Required action:
For each line below that contains the string "pixels", copy that line.

Supplied material:

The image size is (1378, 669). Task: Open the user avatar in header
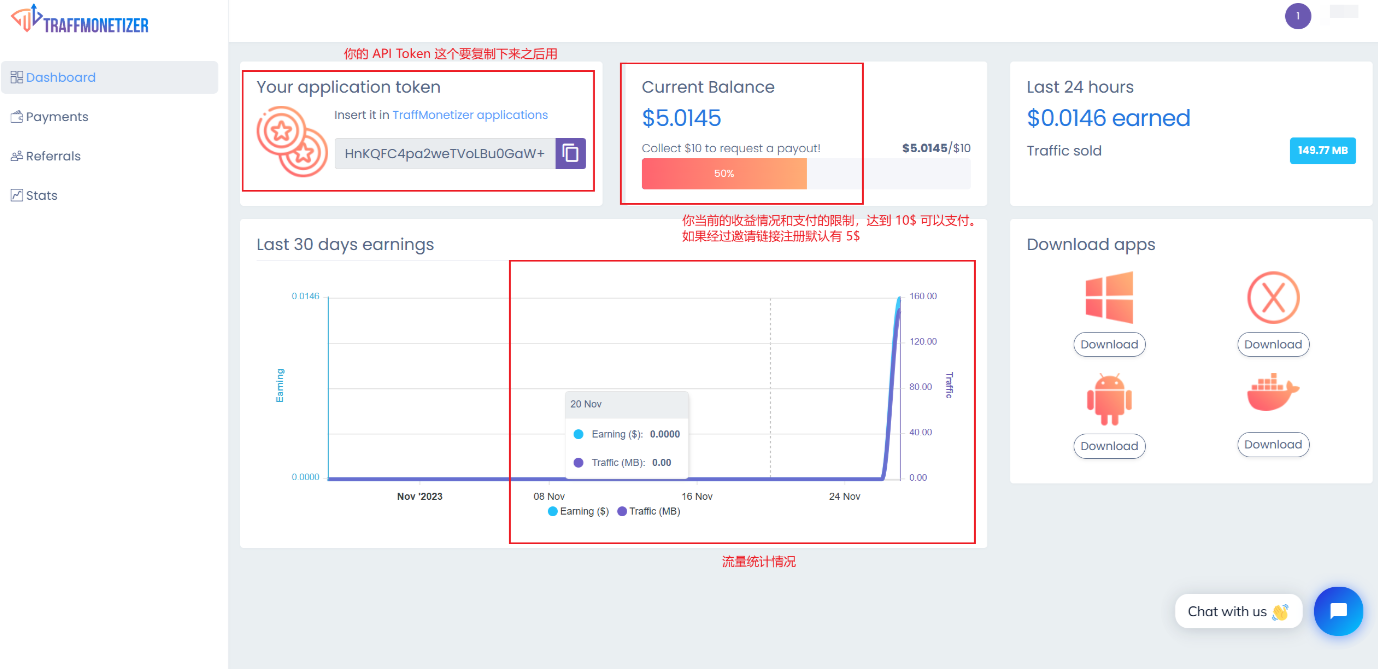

---

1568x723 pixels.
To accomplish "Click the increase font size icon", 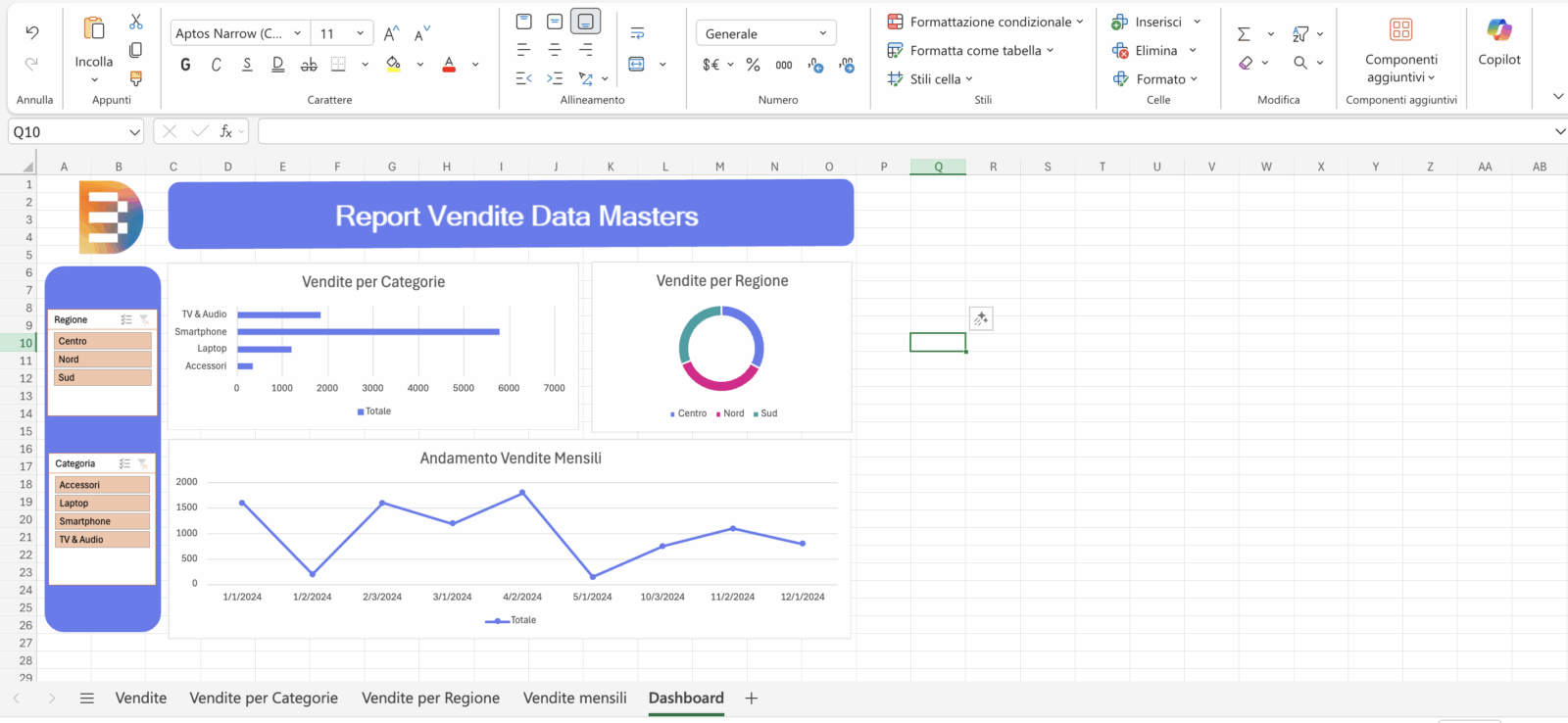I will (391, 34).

---

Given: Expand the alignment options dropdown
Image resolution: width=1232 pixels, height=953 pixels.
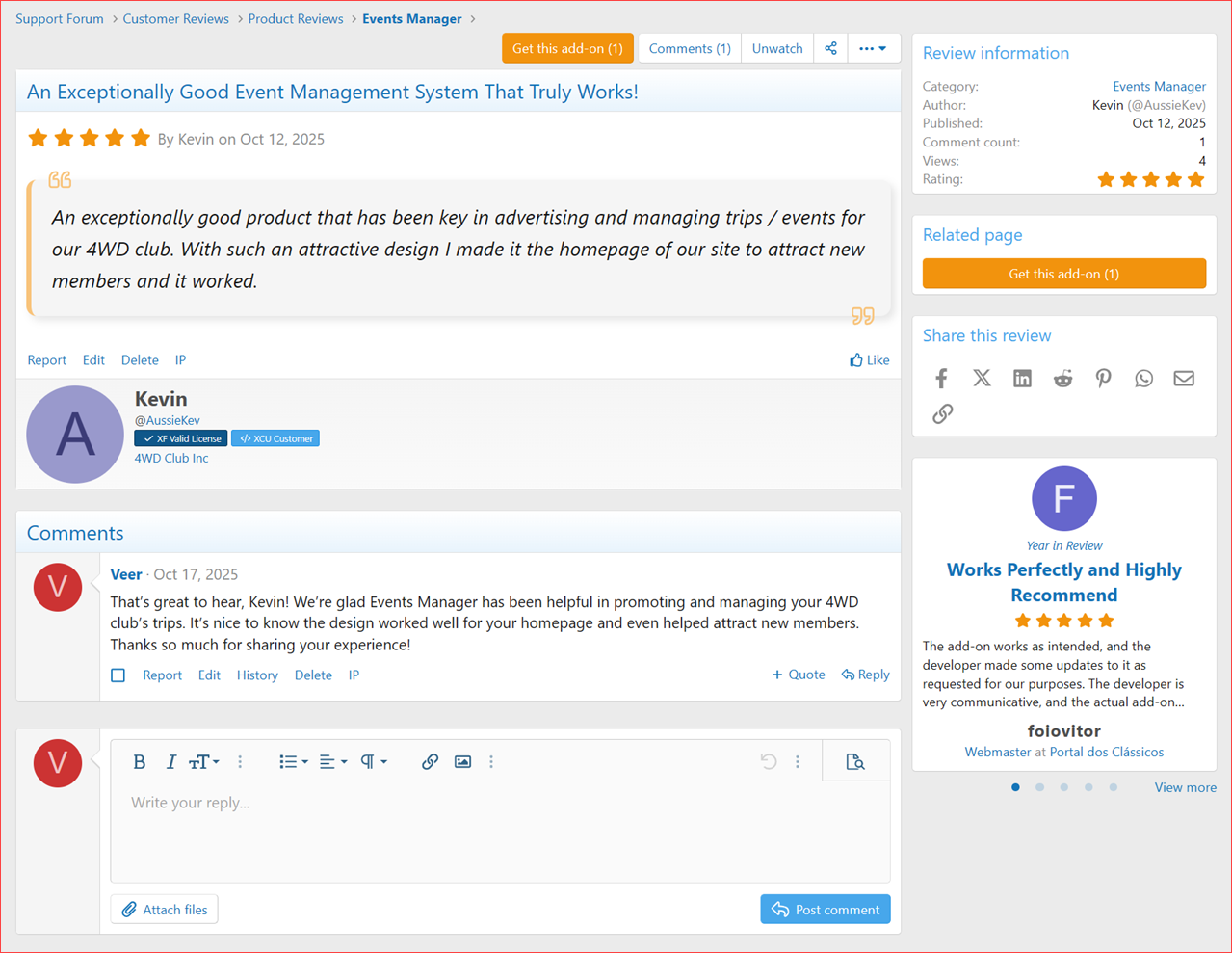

Problem solution:
1568x723 pixels.
Image resolution: width=1232 pixels, height=953 pixels.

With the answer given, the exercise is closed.